Is there much that is more beautiful than the work of small hands? The care and attention they give to mastering a task; the intensity in which they work; and the focus they have towards carrying out each step?
I mentioned earlier that more than toys, Sarah loves meaningful activity; pouring water, watering her garden, putting on her shoes, combing her hair, Practical Life activities. This constant repetition of motion, constant practice towards mastery, seems innately driven.
‘Exercises of Practical Life, those daily performed activities which the adult carries out…[T]he very young child shows a strong urge to associate himself with these activities. He tries to take part spontaneously. He offers his help.’
~ M. Waltuch, Montessori Talks to Parents: The Home Environment
So when Sarah saw me squeezing lemons, she straight away offered to help.

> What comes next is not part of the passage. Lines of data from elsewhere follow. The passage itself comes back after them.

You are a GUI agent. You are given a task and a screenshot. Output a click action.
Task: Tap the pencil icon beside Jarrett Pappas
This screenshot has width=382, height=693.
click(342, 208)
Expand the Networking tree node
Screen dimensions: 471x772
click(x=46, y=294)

With her hand out, and her finger pointing, she said, ‘Lemon, in there.’ Which in Sarah speak means, Mummy, can I squeeze the lemon, too?
When Spring rolls around I like to make lemon water. I don’t really like the taste of plain water, but a touch of lemon makes it so refreshing. Sarah likes to help me make it. If I squeeze the lemon a little bit before cutting it, to soften it, Sarah is able to get the juice out.
It takes practice, but all things do. She is able to use her other hand to hold the juicer steady now (at first I would hold the juicer and she would press the lemon down with both hands). She still needs a little help sometimes pouring the juice into the jug though. Often she will misjudge and miss the bowl.
And when there are spills, and there are always spills. Sarah is more than happy to give the bench a quick wipe.
Now to add a few ice cubes and head outside to enjoy the sunshine.